§ Entries
* start *

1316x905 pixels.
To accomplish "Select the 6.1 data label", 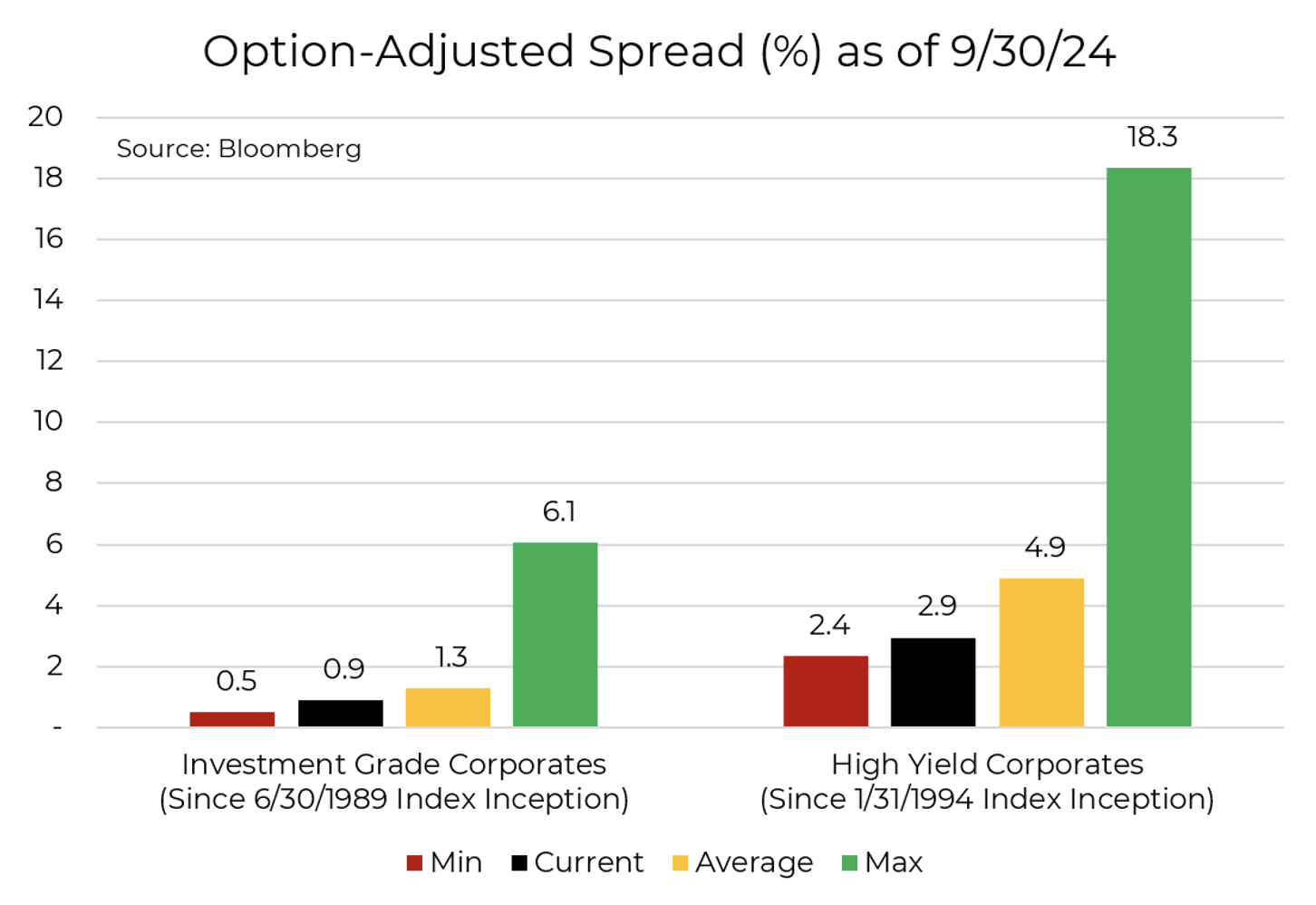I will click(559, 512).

* end *
* start *

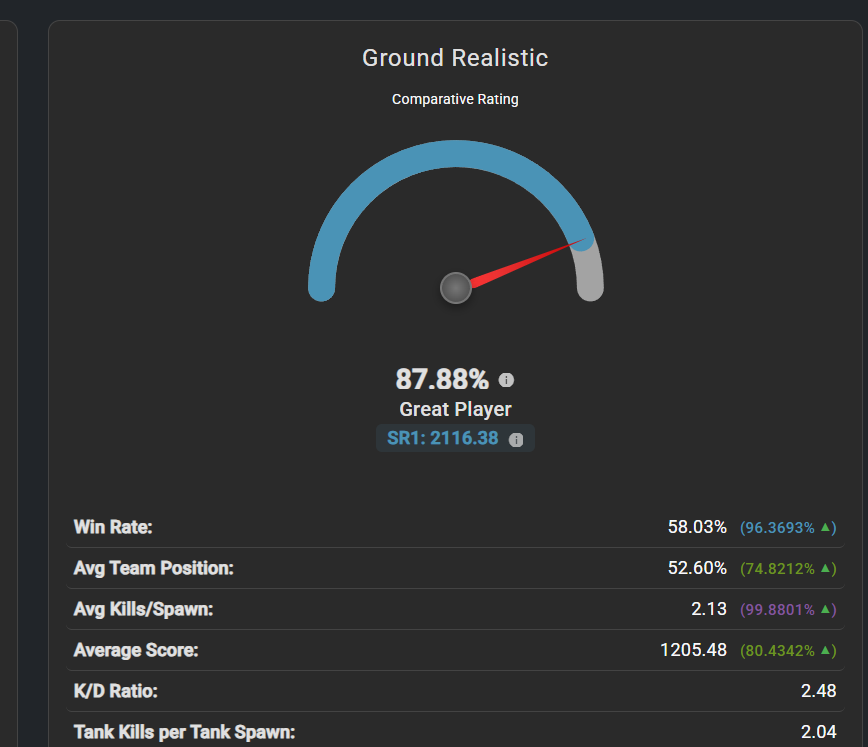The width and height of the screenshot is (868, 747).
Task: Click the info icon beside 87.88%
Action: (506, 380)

* end *
* start *

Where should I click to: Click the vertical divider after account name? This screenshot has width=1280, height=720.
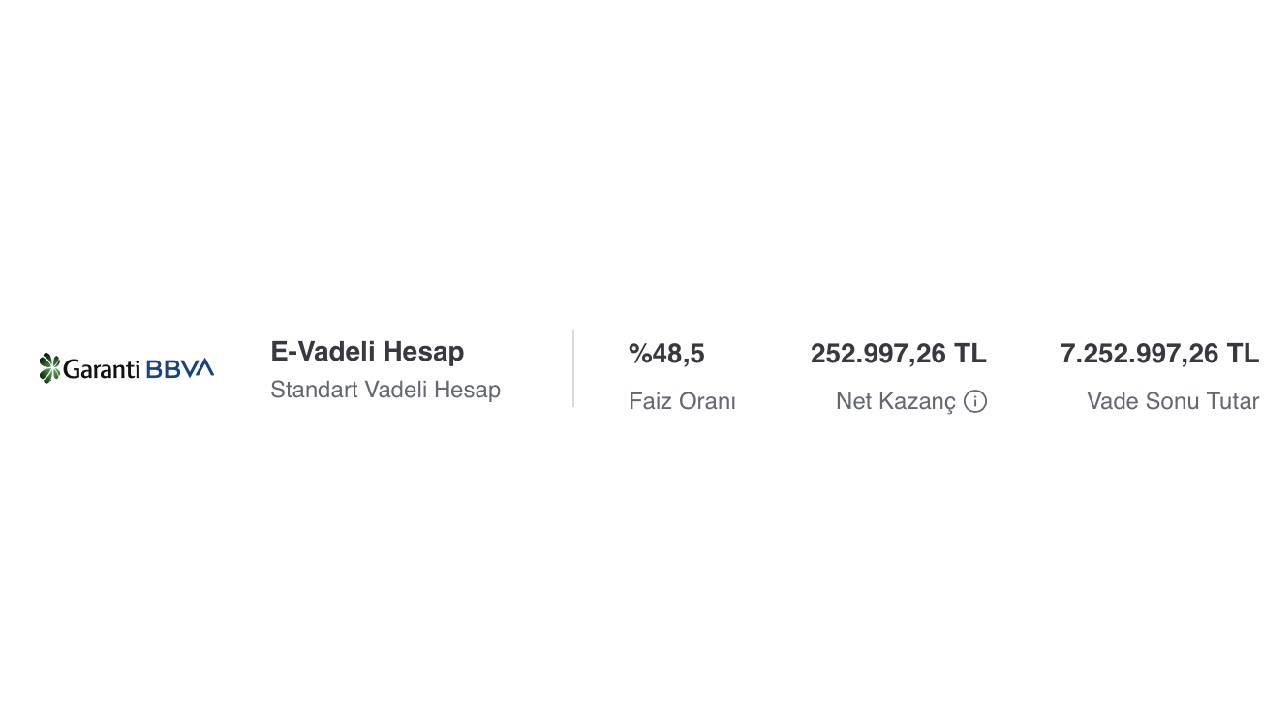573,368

* end *

§ Task description
Copy the part of the listing that opens with the line containing "The width and" and closes with the line containing "Action: (506, 380)", swapping "info icon" for "information icon" and changing nothing else. Leave the pictures out of your answer.

§ Result of the task
The width and height of the screenshot is (868, 747).
Task: Click the information icon beside 87.88%
Action: (506, 380)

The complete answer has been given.